Even the Norks win big in the deal. They get to eat for once.
Posted by: Anonymoose   2006-10-07 13:16  

#15  
Kimmie is safe to assume nothing will be done. It is difficult to see how any one would be a net gainer by taking action against Kimmie.

That is something we have to change. Kim's All Night Boom Boom Shop has way too much business as it is. Allowing him to conduct a nuclear test will be the equivalent of okaying a parking lot sale to all and sundry rogue regimes.

But "if the U.S. removes sanctions ... then tensions can be eased.

Oh ho! Blackmail! I wondered what that smell was.

You swar mosquitos BEFORE they bite.

Word, Redneck Jim.
Posted by: Zenster   2006-10-07 10:16  

#14  Ok, ok! You can have your trains back! Now will you be my buddy again?
Posted by: Kim Jong Il   2006-10-07 09:02  

#13  You swar mosquitos BEFORE they bite.
Posted by: Redneck Jim   2006-10-07 08:50  

#12  A North Korea expert in China, the North's closest ally, said only the removal of American economic sanctions against Pyongyang could dissuade the country from carrying out a nuclear test.

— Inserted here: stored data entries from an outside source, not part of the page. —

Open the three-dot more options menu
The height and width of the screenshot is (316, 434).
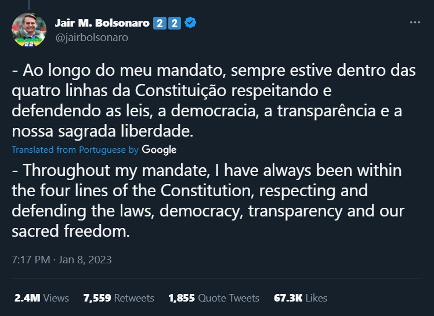point(415,23)
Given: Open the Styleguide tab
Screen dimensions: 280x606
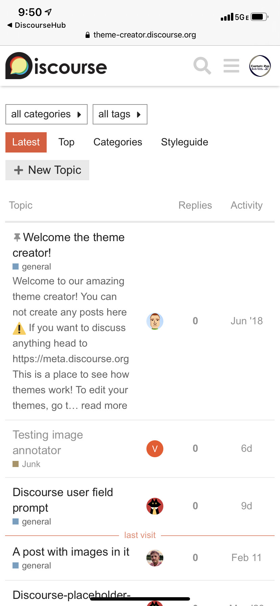Looking at the screenshot, I should [185, 142].
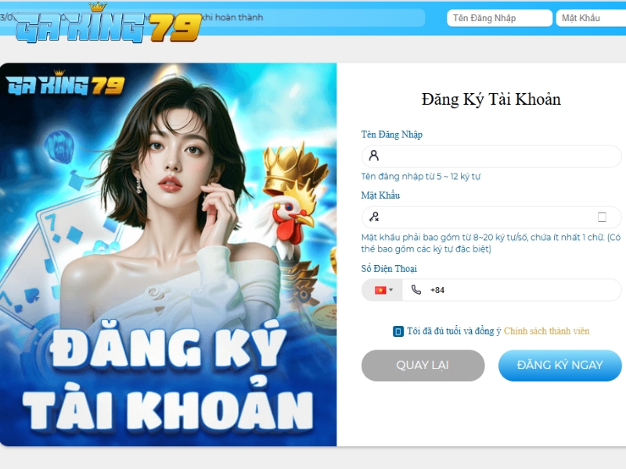This screenshot has width=626, height=469.
Task: Click the QUAY LẠI button
Action: pos(423,365)
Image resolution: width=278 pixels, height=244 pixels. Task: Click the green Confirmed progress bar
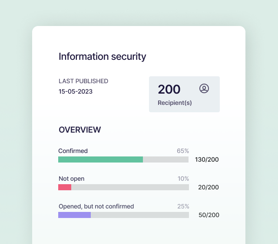(x=100, y=159)
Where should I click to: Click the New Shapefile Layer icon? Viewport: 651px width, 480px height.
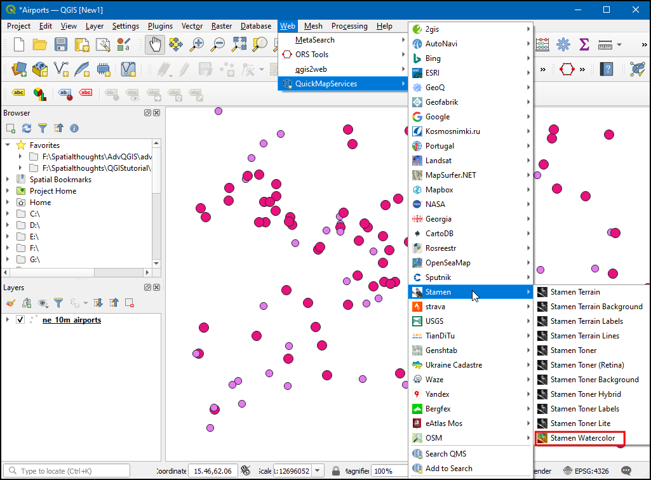pos(60,69)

"North Korea has already made a decision to carry out a test," said Li Dunqiu, of China's State Council Development Research Center, a Cabinet-level think tank. But "if the U.S. removes sanctions ... then tensions can be eased. Otherwise launching a nuclear test is unavoidable for North Korea."

The United States imposed economic restrictions on North Korea last year to punish it for alleged counterfeiting and money laundering.

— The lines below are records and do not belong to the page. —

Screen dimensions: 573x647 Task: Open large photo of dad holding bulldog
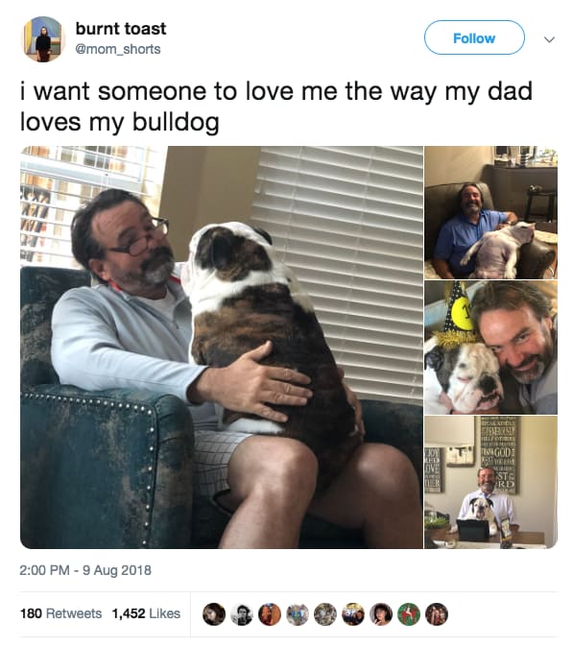(222, 347)
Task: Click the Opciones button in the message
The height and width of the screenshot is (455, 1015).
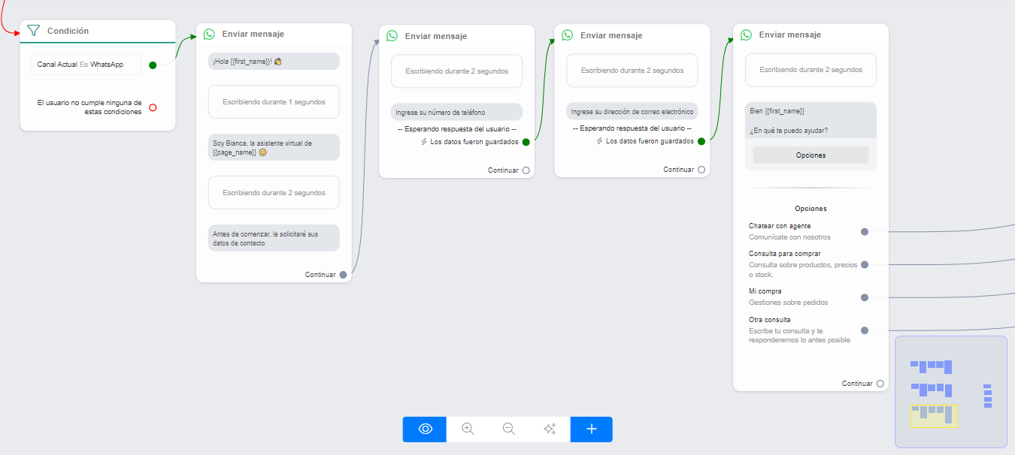Action: coord(810,155)
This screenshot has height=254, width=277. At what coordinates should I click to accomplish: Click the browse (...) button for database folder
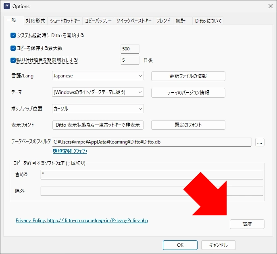(x=260, y=142)
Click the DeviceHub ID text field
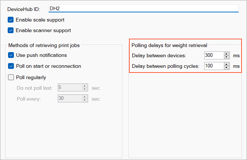This screenshot has height=160, width=247. pos(143,8)
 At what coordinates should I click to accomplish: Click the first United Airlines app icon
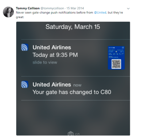pos(25,47)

Looks like the Macao bank thing is really hurting them. Hurting them so much that they're getting desperate.
Posted by: gromky   2006-10-07 08:46  

#11  Kimmie is safe to assume nothing will be done. It is difficult to see how any one would be a net gainer by taking action against Kimmie.
Posted by: Nimble Spemble   2006-10-07 06:22  

#10  Kimmie's like the test rat that can choose to press level A and get a food pellet, or press lever B and get a woodie.
Posted by: .com   2006-10-07 02:48  

#9  Too late. It's pregnant.
Posted by: Thoth   2006-10-07 02:37  

#8  Damn, Zenster, OUCH!
Posted by: mac   2006-10-07 02:18  

#7  Anybody got any ideas how he thinks he's going to feed what's left of his people if he pulls this stunt?

I hear that the tree bark is approaching perfect ripeness.
Posted by: Zenster   2006-10-07 01:49  

#6  Let them blow up their tunnel.
Posted by: Super Hose   2006-10-07 01:47  

#5  Is TAIWAN watching, + READY FOR ANYTHING???
Posted by: JosephMendiola   2006-10-07 01:30  

#4  Anybody got any ideas how he thinks he's going to feed what's left of his people if he pulls this stunt?

do you think he cares? He's assuming a Nuke test will put him on the BIG stage, possibly a UNSC seat. Daffy idiot, but he's consistent
Posted by: Frank G   2006-10-07 01:19  

#3  China's CMC-Generals are reportedly extens studying Russia's AIRBORNE FORCES + MOBILE RR Units. Since OPER IRAGI FREEDOM, they have allegedly intensified their scrutinies.
Posted by: JosephMendiola   2006-10-07 01:18  

#2  His psychological profile points directly to such an ill-advised move.

His chemical profile might point to it, too. I wonder if anyone has a hair sample of his to check for lead poisoning. Hard to believe someone could be so daft, but there he is. Anybody got any ideas how he thinks he's going to feed what's left of his people if he pulls this stunt?
Posted by: gorb   2006-10-07 00:44  

#1  I can only imagine that someone spelled it out to China how North Korea going nuclear meant a nuclear Japan and Taiwan. If this is the case, I can only hope that Kim goes right ahead with his test. His psychological profile points directly to such an ill-advised move.

We desperately need Japan and Taiwan to have atomic bombs. Normally, I would not be for further proliferation of nuclear weapons but both of these Asian countries have demonstrated good stewardship of their militaries and of the democratic process. Japan has been a little bit squiffy about proliferating dual-use technology, think Toshiba's milling machines being sent to Russia for propeller machining, but the overall necessity of curtailing China's expansionist tendencies overrides such concerns.